ND1-mediated microglia/macrophage-to-neuron conversion restores functional impairment after tMCAO. (A) Experimental timeline to investigate the functional recovery of tMCAO mice. (B) Time course of changes in scores in the elevated body swing test, cylinder test, corner test, and corner rotation test as indicated. Red lines, ND1 virus-treated tMCAO (tMCAO + ND1) group; blue lines, control virus-treated tMCAO (tMCAO + Control) group; gray lines, control virus-infected sham operation (Sham + Control) group (n = 8 per group). Dot plots display each value, with vertical lines representing mean ± SEM. ***P < 0.001, two-way repeated-measures ANOVA, post hoc Bonferroni’s multiple comparison test for tMCAO + ND1 vs. tMCAO + Control. ^#P < 0.05, ^##P < 0.01, ^###P < 0.001, two-way repeated-measures ANOVA, post hoc Bonferroni’s multiple comparison test for tMCAO + Control vs. Sham + Control.
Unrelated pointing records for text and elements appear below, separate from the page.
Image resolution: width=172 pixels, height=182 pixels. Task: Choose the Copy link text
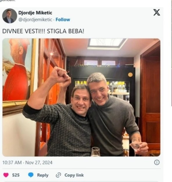74,175
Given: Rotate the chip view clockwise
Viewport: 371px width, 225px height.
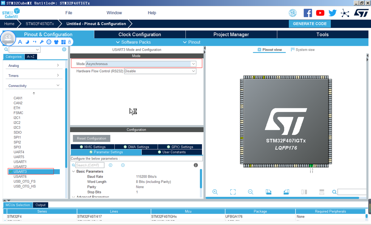Looking at the screenshot, I should (x=268, y=192).
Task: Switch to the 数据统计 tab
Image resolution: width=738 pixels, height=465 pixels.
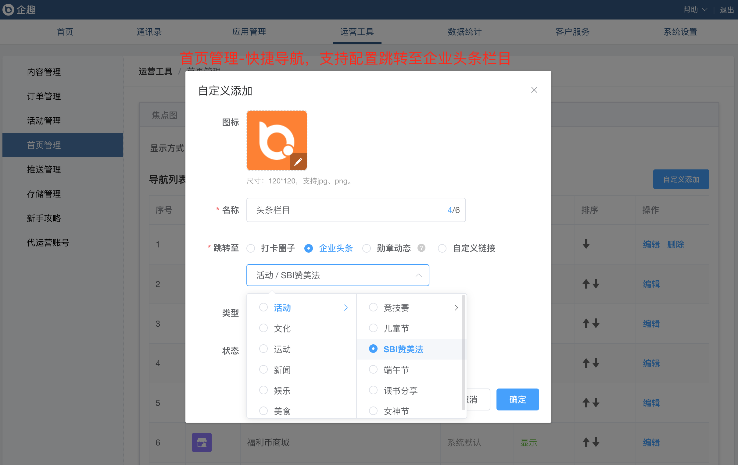Action: point(464,32)

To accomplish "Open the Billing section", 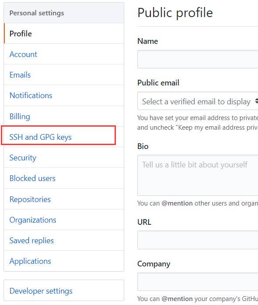I will coord(64,116).
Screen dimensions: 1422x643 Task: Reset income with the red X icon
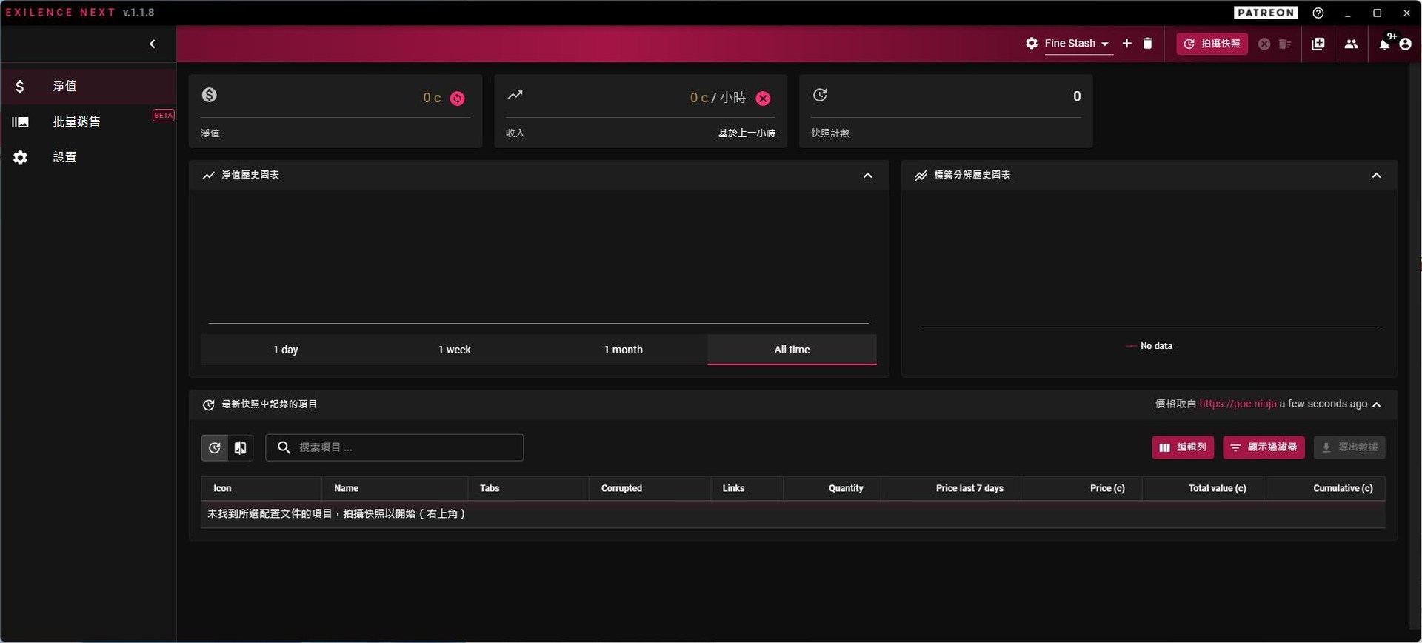[763, 99]

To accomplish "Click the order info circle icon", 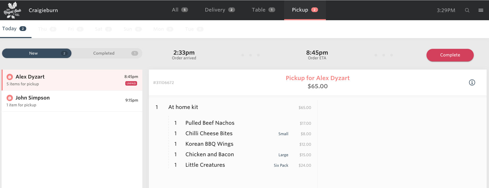I will point(472,82).

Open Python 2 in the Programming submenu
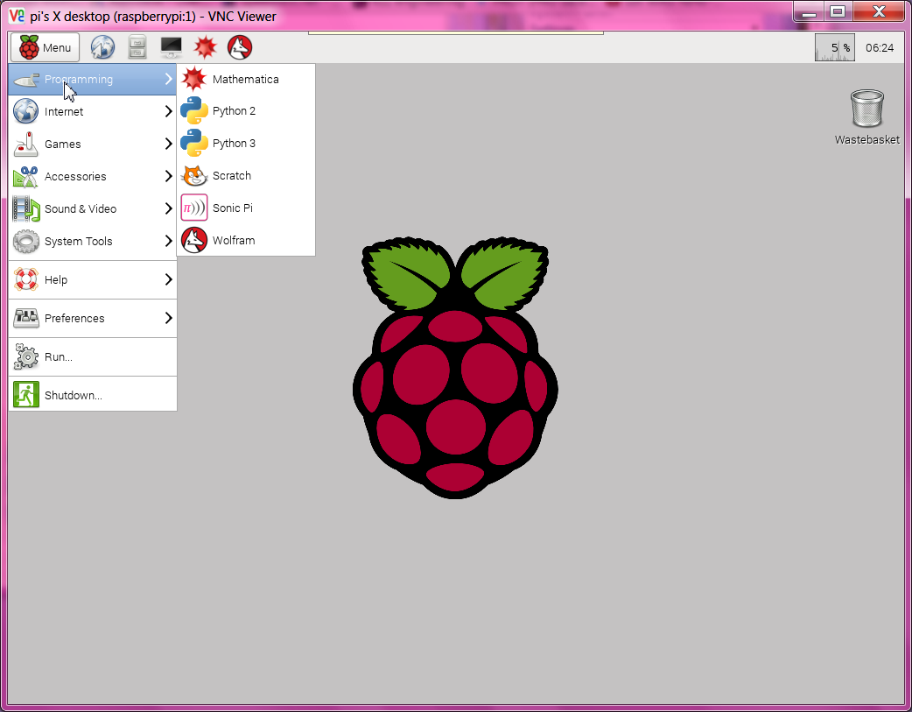(234, 111)
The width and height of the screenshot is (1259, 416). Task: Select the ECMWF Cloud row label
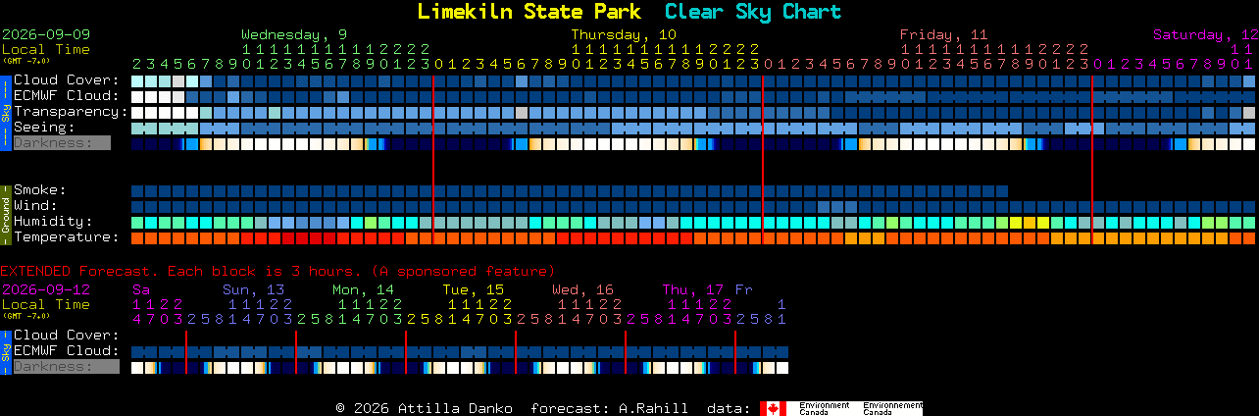[66, 96]
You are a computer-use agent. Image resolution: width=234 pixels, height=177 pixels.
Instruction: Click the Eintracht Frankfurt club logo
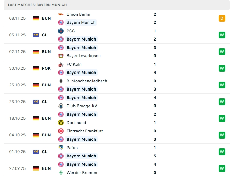coord(61,131)
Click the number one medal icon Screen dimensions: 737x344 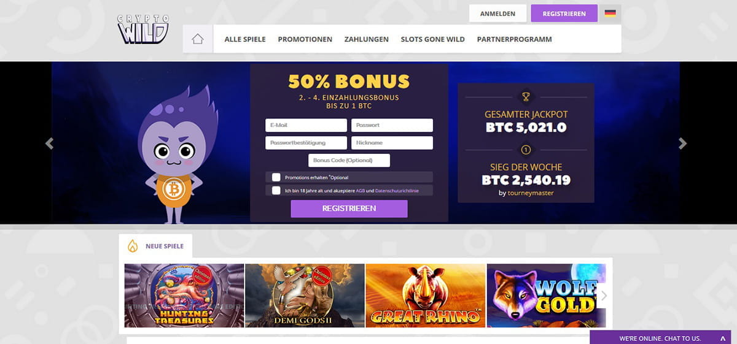(526, 150)
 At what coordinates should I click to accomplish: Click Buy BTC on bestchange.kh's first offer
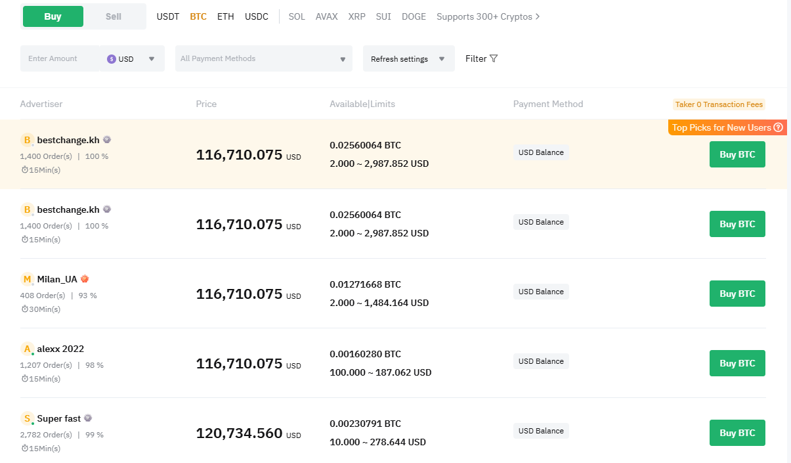click(x=737, y=154)
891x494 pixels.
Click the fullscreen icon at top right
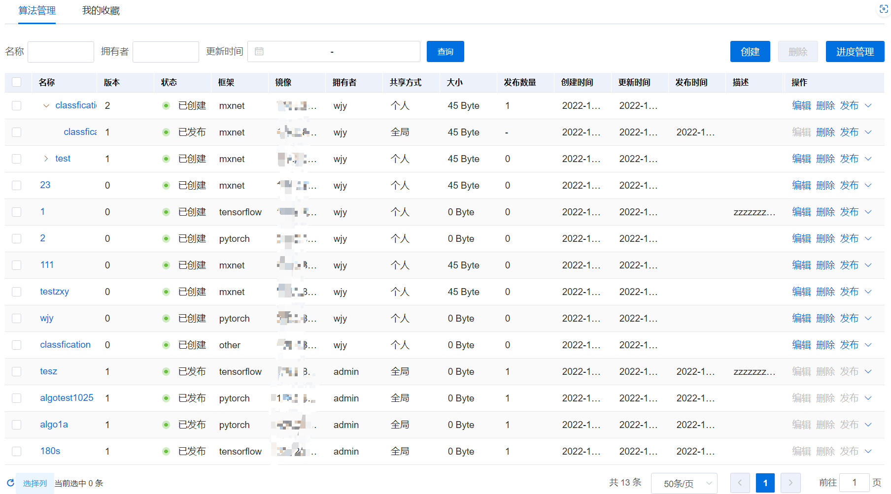pyautogui.click(x=884, y=9)
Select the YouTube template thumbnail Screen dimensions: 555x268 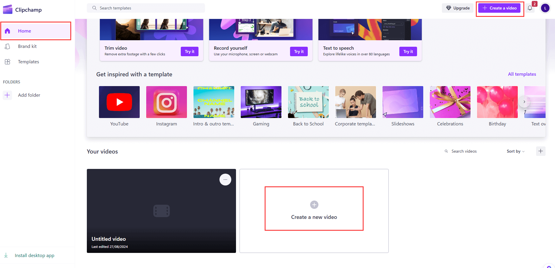click(x=119, y=102)
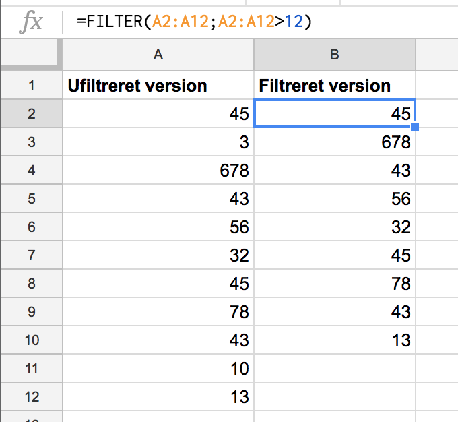Select cell A11 containing 10
Image resolution: width=458 pixels, height=422 pixels.
click(x=158, y=368)
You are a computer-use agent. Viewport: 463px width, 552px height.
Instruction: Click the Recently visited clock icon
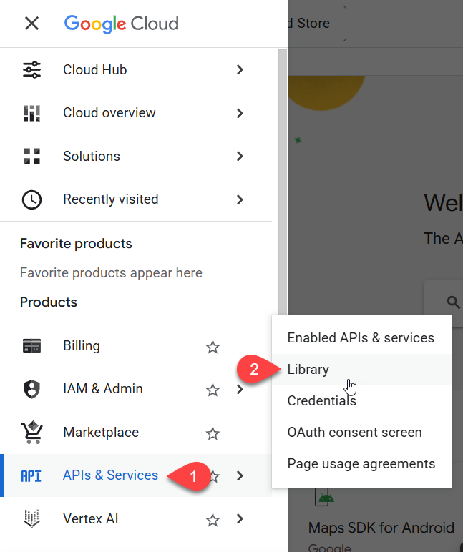[x=31, y=199]
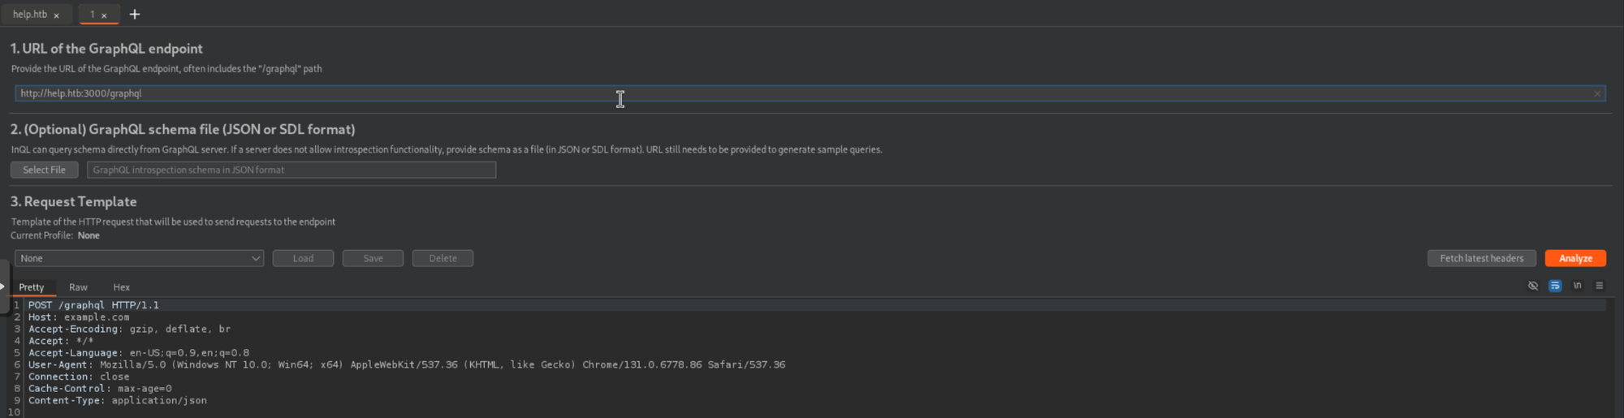This screenshot has height=418, width=1624.
Task: Click Select File for schema upload
Action: coord(44,170)
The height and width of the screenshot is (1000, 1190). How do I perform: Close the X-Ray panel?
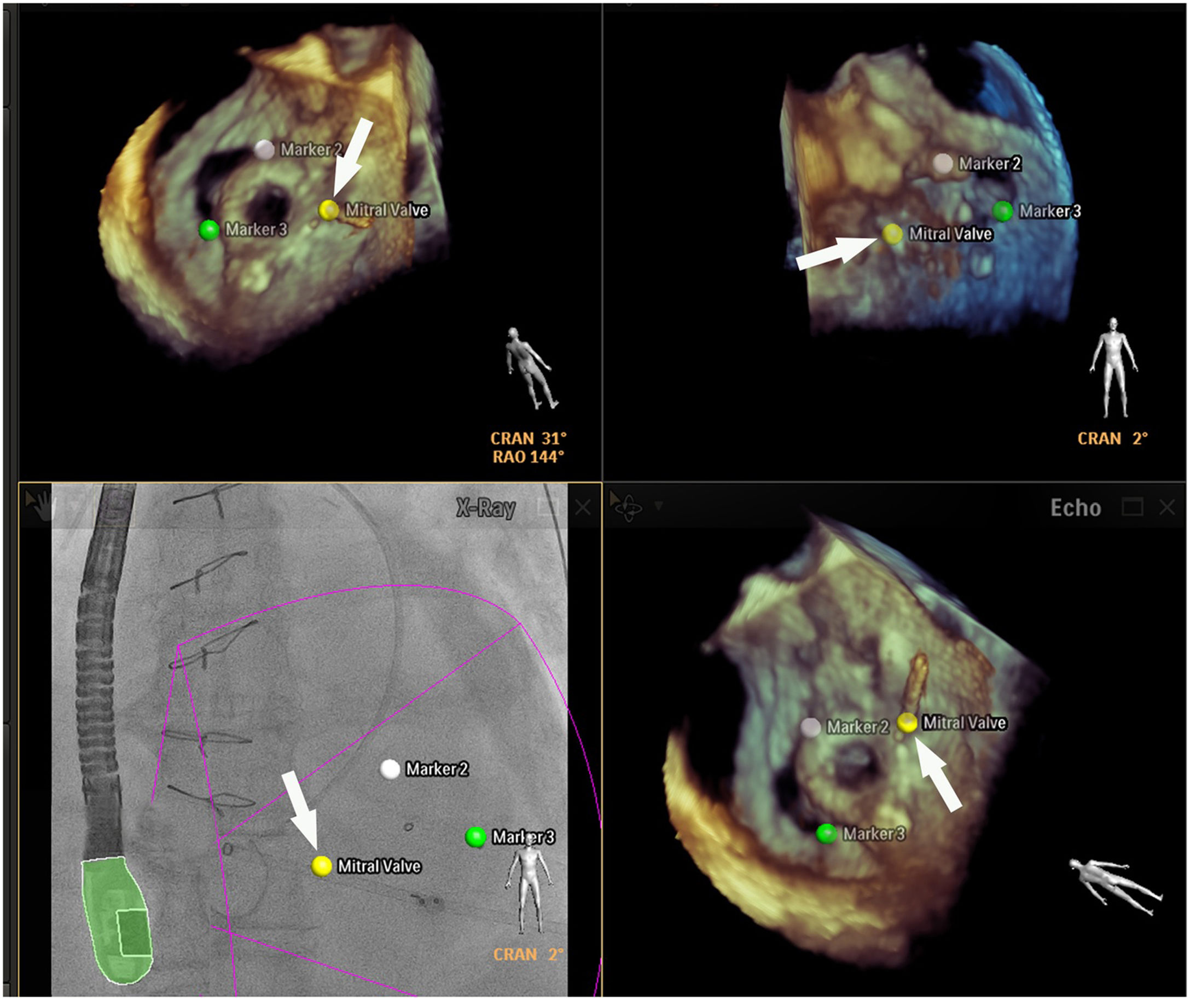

See also Movies S1–S6.

Fig. 7.

Ablation of iN cells abolishes gained functional recovery. (A) Schematic representation of the ablation of DTR-expressing cells after functional recovery was observed in tMCAO mice. (B) Representative images of staining for DARPP32 (red) and DTR (cyan) in the striatum of iDTR mice administered DT or PBS. Each rightmost panel is a magnified view of the white square in the panel to its left [Scale bars, 500 μm (Left), 50 μm (Right)]. CC, corpus callosum, LV, lateral ventricle. (C) Ablation rate of iN cells following DT administration in the virus-injected area of the striatum (n = 3 per group). (D) Time course of changes in scores in the indicated tests. iDTR tMCAO model mice were administered DT intraperitoneally at 6 wk after CD68–ND1–P2A–Cre (magenta line, ND1–Cre + DT at 6 wpi, n = 8) or CD68–ND1–P2A–EGFP (black line, ND1–EGFP + DT at 6 wpi, n = 8) lentiviral injection. Dot plots display each value, with vertical lines representing mean ± SEM. ***P < 0.001, two-way repeated-measures ANOVA and post hoc Bonferroni’s multiple comparison test.